> [Short task]: Please rewrite these items in full, starting at the line that has "Where should I click to: Select" and going through the end of the items, and shift every coordinate in the answers up by 146. Leave the pictures out of your answer.

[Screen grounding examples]
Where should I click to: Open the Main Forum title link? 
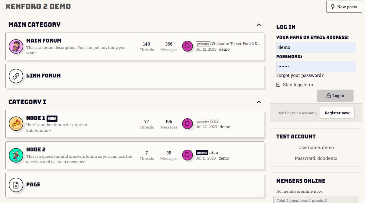tap(44, 41)
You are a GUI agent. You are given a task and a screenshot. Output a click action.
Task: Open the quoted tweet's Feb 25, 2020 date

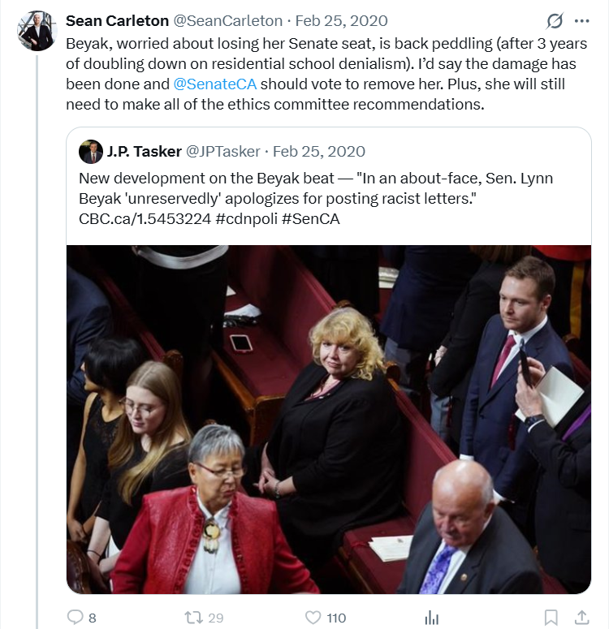319,151
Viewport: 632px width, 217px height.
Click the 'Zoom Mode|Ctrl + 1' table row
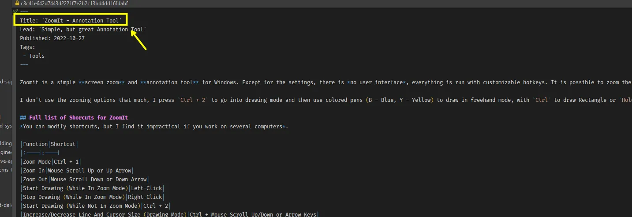point(51,162)
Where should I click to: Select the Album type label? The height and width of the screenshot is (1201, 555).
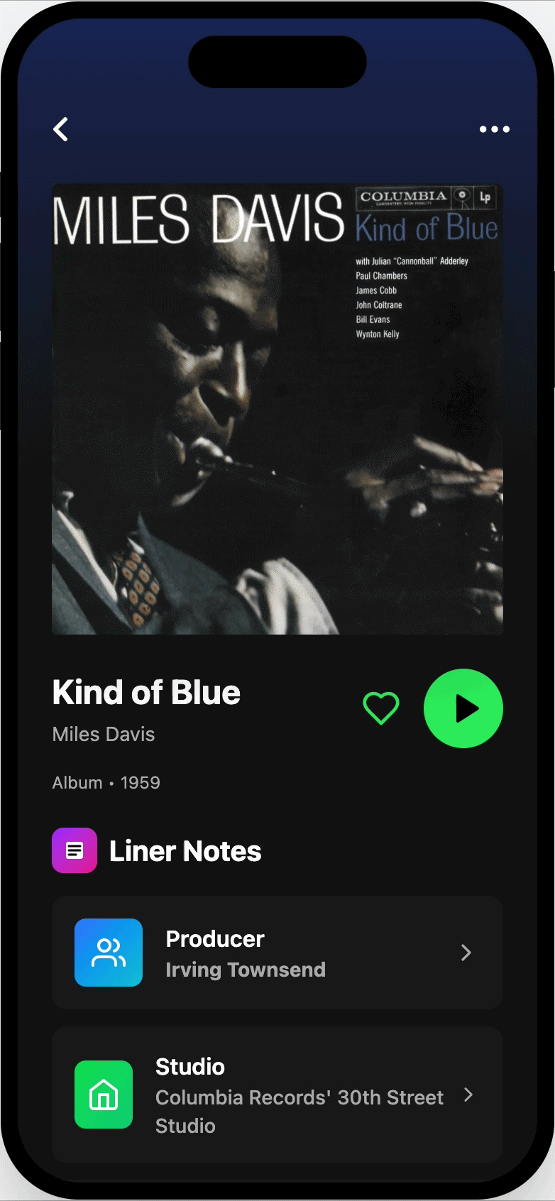[77, 783]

> [Full output]:
Where should I click to: Select the Album type label? The height and width of the screenshot is (1201, 555).
[223, 929]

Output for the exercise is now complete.